───── Data listing

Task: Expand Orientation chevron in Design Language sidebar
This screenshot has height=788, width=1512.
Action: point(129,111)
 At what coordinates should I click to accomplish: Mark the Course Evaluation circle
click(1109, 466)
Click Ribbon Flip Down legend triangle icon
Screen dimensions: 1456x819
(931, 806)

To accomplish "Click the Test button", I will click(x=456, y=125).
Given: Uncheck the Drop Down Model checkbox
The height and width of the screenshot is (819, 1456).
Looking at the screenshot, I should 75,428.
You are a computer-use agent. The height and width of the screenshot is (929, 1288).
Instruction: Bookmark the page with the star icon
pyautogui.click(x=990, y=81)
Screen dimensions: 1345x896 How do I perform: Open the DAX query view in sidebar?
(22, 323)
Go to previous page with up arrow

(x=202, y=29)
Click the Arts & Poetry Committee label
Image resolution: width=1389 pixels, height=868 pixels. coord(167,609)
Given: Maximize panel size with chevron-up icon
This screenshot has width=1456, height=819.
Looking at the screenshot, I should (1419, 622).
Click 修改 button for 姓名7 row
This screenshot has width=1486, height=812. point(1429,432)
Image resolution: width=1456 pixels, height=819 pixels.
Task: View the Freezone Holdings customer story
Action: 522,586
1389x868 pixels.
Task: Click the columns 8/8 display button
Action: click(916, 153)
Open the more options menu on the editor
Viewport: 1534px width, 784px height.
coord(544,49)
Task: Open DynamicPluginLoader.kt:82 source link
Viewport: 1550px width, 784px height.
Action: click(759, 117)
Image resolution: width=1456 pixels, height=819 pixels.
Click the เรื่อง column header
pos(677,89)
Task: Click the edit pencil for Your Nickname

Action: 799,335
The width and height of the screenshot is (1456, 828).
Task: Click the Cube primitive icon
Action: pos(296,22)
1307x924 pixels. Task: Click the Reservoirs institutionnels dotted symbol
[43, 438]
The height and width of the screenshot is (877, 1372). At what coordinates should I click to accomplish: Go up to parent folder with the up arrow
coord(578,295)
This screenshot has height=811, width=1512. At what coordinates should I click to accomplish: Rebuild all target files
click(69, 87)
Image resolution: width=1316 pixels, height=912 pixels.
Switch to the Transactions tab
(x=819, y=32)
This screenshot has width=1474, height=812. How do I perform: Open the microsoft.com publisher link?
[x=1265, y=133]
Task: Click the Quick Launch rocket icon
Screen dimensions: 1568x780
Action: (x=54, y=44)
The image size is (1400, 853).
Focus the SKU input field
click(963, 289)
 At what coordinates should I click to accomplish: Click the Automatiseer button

──────────

_Task description_.
Keeping each word as it stands, transcribe every entry.

_Response area_.
Task: Expand Orientation chevron in Design Language sidebar
This screenshot has height=788, width=1512.
Action: point(129,111)
 At what coordinates should I click to accomplish: Mark the Course Evaluation circle
click(1109, 466)
Click Ribbon Flip Down legend triangle icon
Screen dimensions: 1456x819
(931, 806)

To accomplish "Click the Test button", I will click(x=456, y=125).
Given: Uncheck the Drop Down Model checkbox
The height and width of the screenshot is (819, 1456).
Looking at the screenshot, I should 75,428.
You are a computer-use agent. The height and width of the screenshot is (929, 1288).
Instruction: Bookmark the page with the star icon
pyautogui.click(x=990, y=81)
Screen dimensions: 1345x896 How do I perform: Open the DAX query view in sidebar?
(22, 323)
Go to previous page with up arrow

(x=202, y=29)
Click the Arts & Poetry Committee label
Image resolution: width=1389 pixels, height=868 pixels. coord(167,609)
Given: Maximize panel size with chevron-up icon
This screenshot has width=1456, height=819.
Looking at the screenshot, I should (1419, 622).
Click 修改 button for 姓名7 row
This screenshot has width=1486, height=812. point(1429,432)
Image resolution: width=1456 pixels, height=819 pixels.
Task: View the Freezone Holdings customer story
Action: 522,586
1389x868 pixels.
Task: Click the columns 8/8 display button
Action: click(916, 153)
Open the more options menu on the editor
Viewport: 1534px width, 784px height.
coord(544,49)
Task: Open DynamicPluginLoader.kt:82 source link
Viewport: 1550px width, 784px height.
Action: click(759, 117)
Image resolution: width=1456 pixels, height=819 pixels.
Click the เรื่อง column header
pos(677,89)
Task: Click the edit pencil for Your Nickname

Action: 799,335
The width and height of the screenshot is (1456, 828).
Task: Click the Cube primitive icon
Action: pos(296,22)
1307x924 pixels. Task: Click the Reservoirs institutionnels dotted symbol
[43, 438]
The height and width of the screenshot is (877, 1372). At what coordinates should I click to accomplish: Go up to parent folder with the up arrow
coord(578,295)
This screenshot has height=811, width=1512. At what coordinates should I click to accomplish: Rebuild all target files
click(69, 87)
Image resolution: width=1316 pixels, height=912 pixels.
Switch to the Transactions tab
(x=819, y=32)
This screenshot has width=1474, height=812. How do I perform: Open the microsoft.com publisher link?
[x=1265, y=133]
Task: Click the Quick Launch rocket icon
Screen dimensions: 1568x780
Action: (x=54, y=44)
The image size is (1400, 853).
Focus the SKU input field
click(963, 289)
 At what coordinates should I click to accomplish: Click the Automatiseer button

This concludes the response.